Although a nationwide ceasefire was announced between the warring parties on 20 May, local ceasefires have not always been respected in the past. 

Attacks on other Aid Agencies

These attacks extend beyond MSF and reflect a broader trend of warring factions disregarding civilian lives, infrastructure, and healthcare facilities.

The World Health Organization (WHO) has documented 38 instances of healthcare being targeted since the start of the conflict.

During the recent 76th World Health Assembly, the WHO emphasized that hospitals and healthcare workers should be protected under international humanitarian law.

However, there are reports of armed groups occupying hospitals, which weakens their protection and puts patients and the healthcare system at risk.

In the western region of Darfur, three employees of the World Food Programme (WFP) lost their lives, leading to the suspension of WFP operations in the country.

Additionally, Wim Fransen, the head of the EU’s humanitarian agency in Sudan, was shot and seriously injured.

These incidents occur amidst a worsening situation in Sudan, where the conflict has severe consequences for the population.

People in Khartoum, Darfur, and other heavily affected areas continue to endure immense suffering.

Gunshot wounds, stabbings, explosions, and sexual violence leave individuals injured and traumatized.

The proximity of fighting, airstrikes, and other acts of violence to healthcare facilities has created a climate of fear, preventing both patients and staff from accessing essential services.

Throughout the country, there are shortages of food and clean water, pushing people to migrate in search of their basic needs.

Access to humanitarian aid and healthcare is crucial, but the Sudanese healthcare system is already grappling with a lack of essential supplies. Transporting supplies from one part of Sudan to another is extremely challenging.

Despite efforts by MSF to deploy emergency teams to Sudan during the initial weeks of the conflict, obtaining permissions for travel to project locations or securing visas for additional staff has become increasingly difficult.

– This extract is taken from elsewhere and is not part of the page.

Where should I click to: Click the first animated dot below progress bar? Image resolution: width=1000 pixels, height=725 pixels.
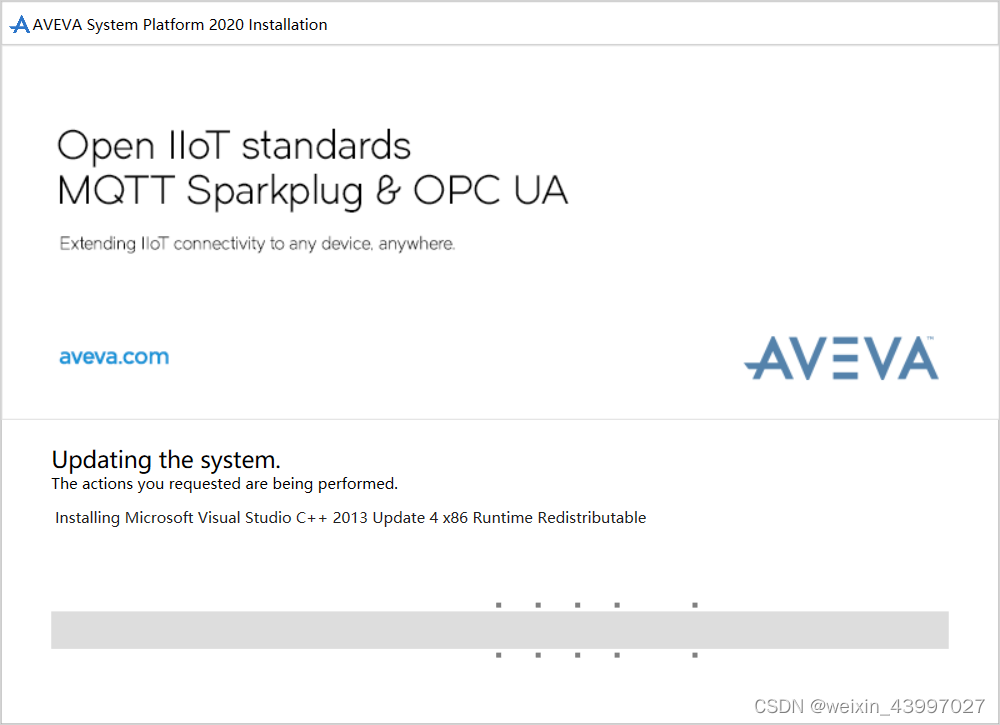[x=499, y=655]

Long-term effects of armed conflict on healthcare services

A study commissioned by BMC on conflict and health reveals the long-term consequences of armed conflict on healthcare services.

Each year, approximately 133,750 individuals lose their lives due to armed conflicts, although this estimation does not include the indirect mortality that can be attributed to these conflicts.

Furthermore, parties engaged in warfare may intentionally target and disrupt civilian healthcare services, or they may inadvertently cause damage as a result of their military strategies.

Such actions violate the laws of war. However, beyond the immediate deaths and destruction resulting from attacks on health services, the comprehensive impact of these actions is challenging to quantify.

During armed conflicts and complex emergencies, the overall health of the population deteriorates.

However, women and children are particularly vulnerable and experience even worse health outcomes due to a combination of biological and sociocultural factors.

Disturbingly, a Lancet Global Health study highlights that in 2017 alone, approximately 630 million women and children, accounting for 10% of women and 16% of children worldwide, either became displaced as a result of conflict or lived in dangerously close proximity to armed conflicts.